この時の北陸の受験者は1アマが5名、2アマが15名の合計20名であった。福井県からは田畑さんが1アマ、円間さんと平等忠継さんが2アマを受験。結局、合格したのは1アマでは田畑さんと石川県の宮腰幹雄さんの2名、2アマでは円間さん、平等さんの他、石川県の仙波幸男さんの3名であった。「同時に受験した2人の先輩と3名が揃って合格したのは大変な喜びだった」と、当時を振り返っている。

合格はしたものの開局までの道のりは遠かった。昭和25年6月に朝鮮戦争が勃発したことも原因であった。日本を統治していたGHQは無線による諜報活動を恐れた。受験しなかった人、不合格だった人、さらには合格者のうち何人かはアンカバー通信を始めた。「とくに日曜日の夕方など、14MHzに日本人らしい声が多数聞こえた」ことを円間さんは覚えている。

円間さんは多忙であった。電信受信と英語の勉強、送信機の発振、逓倍、増幅、変調などの技術習得のほか、海外へのSWLカードの発送に時間が必要だった。昭和27年2月ごろ、東京の庄野久男さんが無線局開設を申請し、当局が受理したことを新聞で知った。庄野さんは受理されたことを即座に、JARLや知人・友人にも知らせ、また、全国にも知らせた。ただ「福井の末端会員までは周知がされなかったようだ」と円間さんはいう。庄野さんの活躍は「関東のハム達.庄野さんとその歴史」に詳しく触れている。
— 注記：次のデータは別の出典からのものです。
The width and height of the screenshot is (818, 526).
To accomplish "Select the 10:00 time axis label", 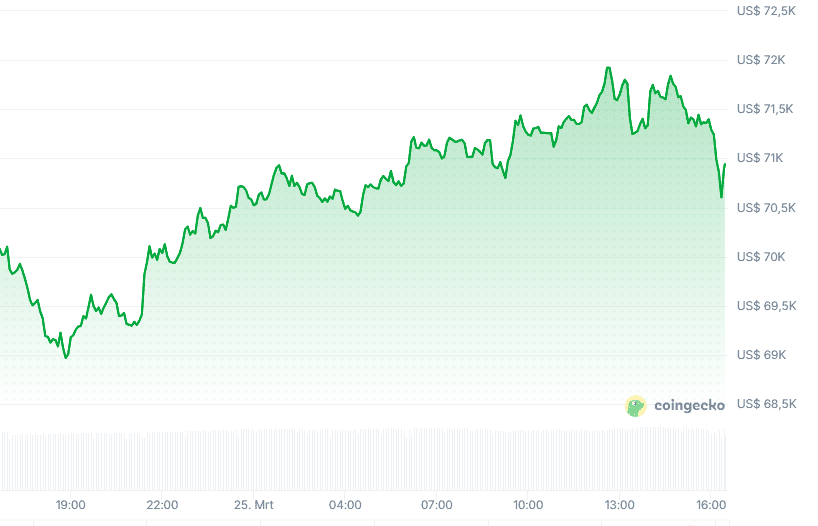I will tap(528, 505).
円間さんが昭和26年に取得した2アマの無線従事者免許証

[予備免許]

開局が現実となったことに円間さんは興奮したものの「送信設備は未完成、申請書類の複雑さを考えると自分にはとても無理と思った」と、当時を振り返っている。それでも「なんとか自分の局を持ちたい」との一念から開局申請に取り組む。戦後、再開されたアマチュア無線の初期の頃の話になると、ほとんどのハムが「開局申請書類」作成の複雑さを指摘する。
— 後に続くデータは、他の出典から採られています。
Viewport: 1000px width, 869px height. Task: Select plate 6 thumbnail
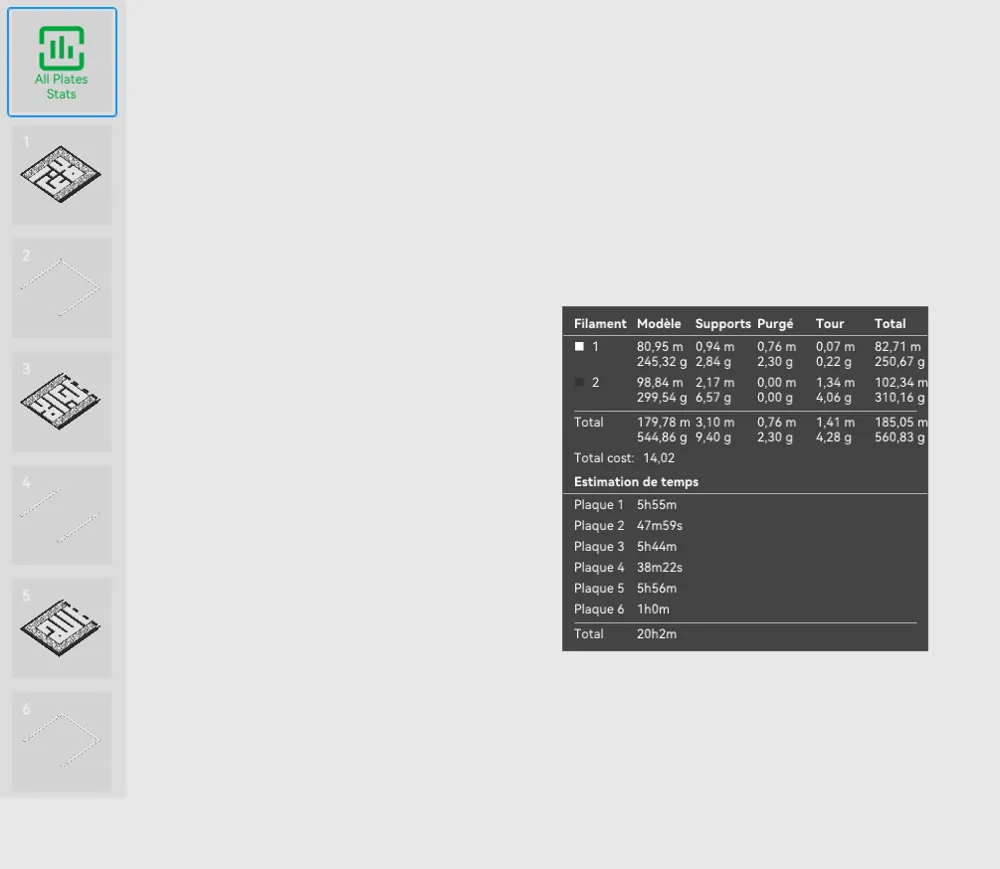coord(62,741)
それにあえて挑戦した円間さんは、電波法の無線局免許規則にある「雛型」を自分なりに解釈して作成。内容不備で返却を覚悟していたものの、電波監理委員会に受理される。「北陸最初の申請ということもあって、好意的に受けつけてくれたのでは」と、円間さんは今でもそう思っている。予備免許は昭和27年(1952年)7月29日に全局30局に与えられた。
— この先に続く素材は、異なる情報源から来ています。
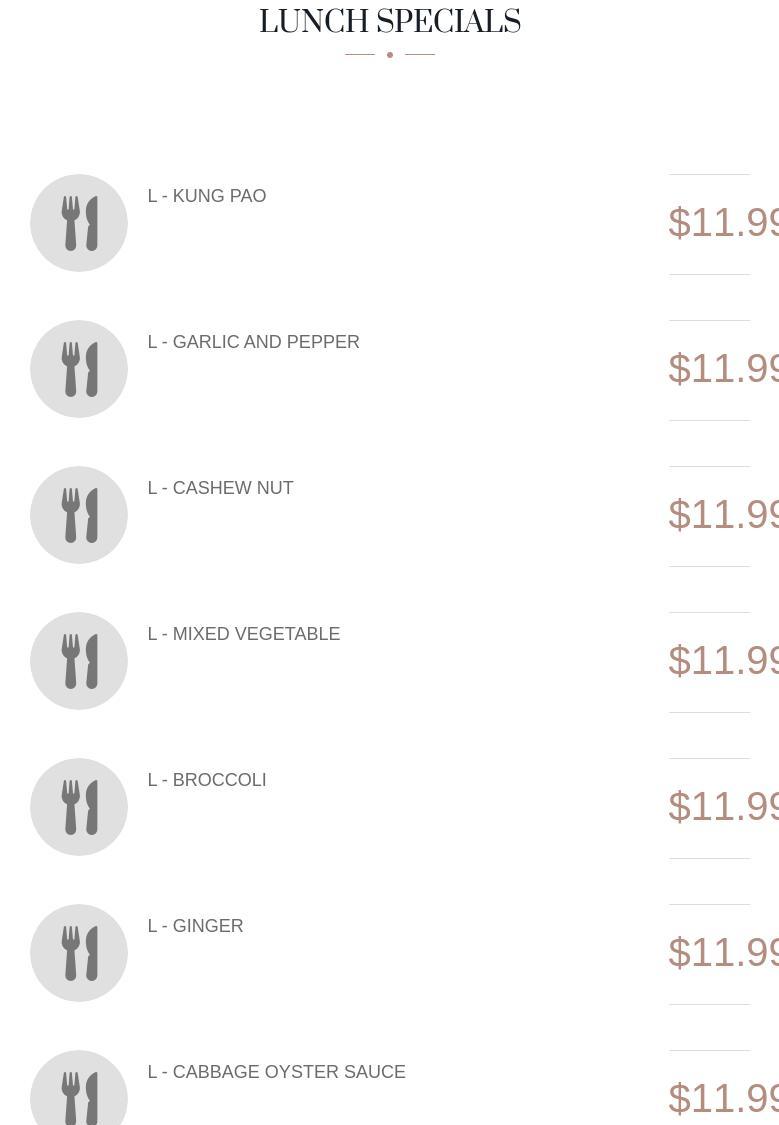The image size is (779, 1125).
Task: Select the utensils icon for L - CASHEW NUT
Action: coord(79,515)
北陸では円間さん一人。官報に告示され、新聞にも氏名が掲載されていたが円間さんは気づかずにいた。8月初旬、東京の市川洋さんが7MHzで試験電波を出しているのを聞いていると、北陸の円間も予備免許を取得したという。正式に届いた予備免許状によると、コールサインはJA2WA、7050、7087.5MHzのスポット2波のみで、3.5MHz帯の指定なし、空中戦電力も50W申請に対して10Wの指定となった。「不満足ではあったが、正式な免許をいただけたことはうれしかった」という。